[What is required]: Once more, print the records exactly as given.

Pixel coordinate grounding data:
# # # #

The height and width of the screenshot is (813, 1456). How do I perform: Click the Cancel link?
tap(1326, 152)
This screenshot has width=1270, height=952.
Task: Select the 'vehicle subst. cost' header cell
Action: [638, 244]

# # # #

[Answer for this exercise]:
The height and width of the screenshot is (813, 1456). How do I perform: Click the Cancel link?
tap(1326, 152)
This screenshot has width=1270, height=952.
Task: Select the 'vehicle subst. cost' header cell
Action: [638, 244]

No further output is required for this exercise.